Only one stretch of the data below is wanted: the lines from the one with "Image resolution: width=493" through the one with "You are a computer-use agent. The image", repeated exactly.

Stored data:
****************************************
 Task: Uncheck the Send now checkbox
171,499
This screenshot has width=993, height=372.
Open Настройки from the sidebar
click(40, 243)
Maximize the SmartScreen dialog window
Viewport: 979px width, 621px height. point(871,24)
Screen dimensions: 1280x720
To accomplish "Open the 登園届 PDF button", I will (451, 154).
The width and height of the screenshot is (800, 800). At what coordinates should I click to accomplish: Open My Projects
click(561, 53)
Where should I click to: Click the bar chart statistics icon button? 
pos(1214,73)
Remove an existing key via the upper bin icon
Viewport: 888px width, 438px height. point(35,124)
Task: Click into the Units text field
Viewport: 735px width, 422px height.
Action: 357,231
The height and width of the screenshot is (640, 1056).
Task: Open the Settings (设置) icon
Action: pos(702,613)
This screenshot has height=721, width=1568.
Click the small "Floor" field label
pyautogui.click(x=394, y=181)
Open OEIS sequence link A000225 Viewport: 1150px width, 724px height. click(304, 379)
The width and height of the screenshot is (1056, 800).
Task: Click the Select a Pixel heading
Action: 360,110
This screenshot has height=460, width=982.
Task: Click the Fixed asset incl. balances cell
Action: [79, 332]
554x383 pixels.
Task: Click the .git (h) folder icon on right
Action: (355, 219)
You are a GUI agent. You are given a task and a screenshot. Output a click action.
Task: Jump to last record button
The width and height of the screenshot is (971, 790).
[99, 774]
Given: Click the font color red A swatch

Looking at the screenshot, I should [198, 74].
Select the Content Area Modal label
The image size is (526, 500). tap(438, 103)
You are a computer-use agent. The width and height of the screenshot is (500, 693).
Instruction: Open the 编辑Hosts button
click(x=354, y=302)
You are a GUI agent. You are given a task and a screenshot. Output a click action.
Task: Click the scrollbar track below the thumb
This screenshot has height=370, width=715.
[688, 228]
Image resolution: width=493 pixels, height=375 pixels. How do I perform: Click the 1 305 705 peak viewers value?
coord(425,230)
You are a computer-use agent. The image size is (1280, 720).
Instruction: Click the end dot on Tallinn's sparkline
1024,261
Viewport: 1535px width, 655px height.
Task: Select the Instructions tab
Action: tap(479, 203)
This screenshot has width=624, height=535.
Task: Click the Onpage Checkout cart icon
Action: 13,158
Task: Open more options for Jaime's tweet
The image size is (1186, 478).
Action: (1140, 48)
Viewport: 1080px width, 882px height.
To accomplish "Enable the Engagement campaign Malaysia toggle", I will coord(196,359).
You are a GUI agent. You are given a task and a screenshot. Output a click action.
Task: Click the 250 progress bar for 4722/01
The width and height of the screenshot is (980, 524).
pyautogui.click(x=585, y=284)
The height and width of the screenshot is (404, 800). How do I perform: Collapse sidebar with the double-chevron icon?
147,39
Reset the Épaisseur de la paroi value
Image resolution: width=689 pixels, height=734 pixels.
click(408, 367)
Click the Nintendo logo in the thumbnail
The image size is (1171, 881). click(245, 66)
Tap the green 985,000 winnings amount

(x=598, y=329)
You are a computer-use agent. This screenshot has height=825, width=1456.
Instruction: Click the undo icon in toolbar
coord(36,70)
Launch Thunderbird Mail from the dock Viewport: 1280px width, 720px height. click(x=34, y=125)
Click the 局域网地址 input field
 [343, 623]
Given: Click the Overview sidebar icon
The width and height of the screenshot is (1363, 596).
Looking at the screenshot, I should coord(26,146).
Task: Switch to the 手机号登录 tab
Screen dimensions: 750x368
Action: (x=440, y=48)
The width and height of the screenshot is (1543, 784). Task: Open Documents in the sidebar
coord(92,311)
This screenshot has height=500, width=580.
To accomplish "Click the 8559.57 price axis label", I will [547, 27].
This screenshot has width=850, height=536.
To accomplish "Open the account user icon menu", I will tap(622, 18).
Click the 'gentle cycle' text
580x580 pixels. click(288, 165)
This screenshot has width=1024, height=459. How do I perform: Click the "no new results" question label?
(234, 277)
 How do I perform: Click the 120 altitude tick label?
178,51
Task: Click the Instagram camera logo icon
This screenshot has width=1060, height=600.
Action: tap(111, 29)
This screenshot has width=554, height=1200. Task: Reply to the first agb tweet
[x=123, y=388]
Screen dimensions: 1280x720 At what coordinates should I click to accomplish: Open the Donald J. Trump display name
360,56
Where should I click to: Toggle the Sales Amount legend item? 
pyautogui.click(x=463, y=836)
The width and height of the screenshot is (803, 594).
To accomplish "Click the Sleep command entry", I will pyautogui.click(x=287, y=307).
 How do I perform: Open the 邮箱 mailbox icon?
****************************************
> _Answer to the exercise_:
Image resolution: width=493 pixels, height=375 pixels. How do I perform: Click the 1 305 705 peak viewers value?
coord(425,230)
You are a computer-use agent. The image size is (1280, 720).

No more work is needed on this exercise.